What you should do:
Set down the complete data exactly as it appears below.
--- Exercise inputs Enclosed Below ---
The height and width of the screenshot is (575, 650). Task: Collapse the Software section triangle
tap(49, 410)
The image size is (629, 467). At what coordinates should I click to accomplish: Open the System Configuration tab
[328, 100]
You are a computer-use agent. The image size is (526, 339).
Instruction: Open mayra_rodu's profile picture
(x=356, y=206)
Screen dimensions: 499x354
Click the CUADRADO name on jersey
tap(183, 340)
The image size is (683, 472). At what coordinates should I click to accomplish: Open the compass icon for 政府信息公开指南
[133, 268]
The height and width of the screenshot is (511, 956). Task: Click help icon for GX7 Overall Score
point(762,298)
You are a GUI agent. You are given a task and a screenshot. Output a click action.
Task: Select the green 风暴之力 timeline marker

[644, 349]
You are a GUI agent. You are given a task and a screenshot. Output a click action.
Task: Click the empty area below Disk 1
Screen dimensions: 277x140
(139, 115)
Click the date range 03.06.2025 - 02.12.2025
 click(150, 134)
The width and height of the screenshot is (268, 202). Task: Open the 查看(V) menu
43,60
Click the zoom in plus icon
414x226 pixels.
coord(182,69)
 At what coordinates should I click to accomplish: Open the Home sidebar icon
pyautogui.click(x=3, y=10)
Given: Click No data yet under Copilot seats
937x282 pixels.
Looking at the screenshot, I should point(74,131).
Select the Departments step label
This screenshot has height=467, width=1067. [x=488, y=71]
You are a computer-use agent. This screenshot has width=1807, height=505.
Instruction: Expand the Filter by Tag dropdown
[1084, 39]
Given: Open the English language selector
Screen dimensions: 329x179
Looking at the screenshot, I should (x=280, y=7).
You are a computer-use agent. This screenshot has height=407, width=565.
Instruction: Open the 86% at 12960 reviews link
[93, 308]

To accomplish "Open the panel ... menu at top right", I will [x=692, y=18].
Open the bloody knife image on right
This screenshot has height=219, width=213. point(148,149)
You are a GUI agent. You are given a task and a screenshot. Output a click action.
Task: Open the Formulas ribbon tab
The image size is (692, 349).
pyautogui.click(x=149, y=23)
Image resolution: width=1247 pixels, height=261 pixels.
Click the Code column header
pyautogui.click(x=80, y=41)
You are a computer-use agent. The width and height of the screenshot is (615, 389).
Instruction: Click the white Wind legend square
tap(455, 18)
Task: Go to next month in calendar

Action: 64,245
--- End of Enclosed Exercise inputs ---
Solved exercise:
The height and width of the screenshot is (575, 650). Task: Collapse the Software section triangle
tap(49, 410)
The image size is (629, 467). At what coordinates should I click to accomplish: Open the System Configuration tab
[328, 100]
You are a computer-use agent. The image size is (526, 339).
Instruction: Open mayra_rodu's profile picture
(x=356, y=206)
Screen dimensions: 499x354
Click the CUADRADO name on jersey
tap(183, 340)
The image size is (683, 472). At what coordinates should I click to accomplish: Open the compass icon for 政府信息公开指南
[133, 268]
The height and width of the screenshot is (511, 956). Task: Click help icon for GX7 Overall Score
point(762,298)
You are a GUI agent. You are given a task and a screenshot. Output a click action.
Task: Select the green 风暴之力 timeline marker

[644, 349]
You are a GUI agent. You are given a task and a screenshot. Output a click action.
Task: Click the empty area below Disk 1
Screen dimensions: 277x140
(139, 115)
Click the date range 03.06.2025 - 02.12.2025
 click(150, 134)
The width and height of the screenshot is (268, 202). Task: Open the 查看(V) menu
43,60
Click the zoom in plus icon
414x226 pixels.
coord(182,69)
 At what coordinates should I click to accomplish: Open the Home sidebar icon
pyautogui.click(x=3, y=10)
Given: Click No data yet under Copilot seats
937x282 pixels.
Looking at the screenshot, I should point(74,131).
Select the Departments step label
This screenshot has height=467, width=1067. [x=488, y=71]
You are a computer-use agent. This screenshot has width=1807, height=505.
Instruction: Expand the Filter by Tag dropdown
[1084, 39]
Given: Open the English language selector
Screen dimensions: 329x179
Looking at the screenshot, I should (x=280, y=7).
You are a computer-use agent. This screenshot has height=407, width=565.
Instruction: Open the 86% at 12960 reviews link
[93, 308]

To accomplish "Open the panel ... menu at top right", I will [x=692, y=18].
Open the bloody knife image on right
This screenshot has height=219, width=213. point(148,149)
You are a GUI agent. You are given a task and a screenshot. Output a click action.
Task: Open the Formulas ribbon tab
The image size is (692, 349).
pyautogui.click(x=149, y=23)
Image resolution: width=1247 pixels, height=261 pixels.
Click the Code column header
pyautogui.click(x=80, y=41)
You are a computer-use agent. The width and height of the screenshot is (615, 389).
Instruction: Click the white Wind legend square
tap(455, 18)
Task: Go to next month in calendar

Action: 64,245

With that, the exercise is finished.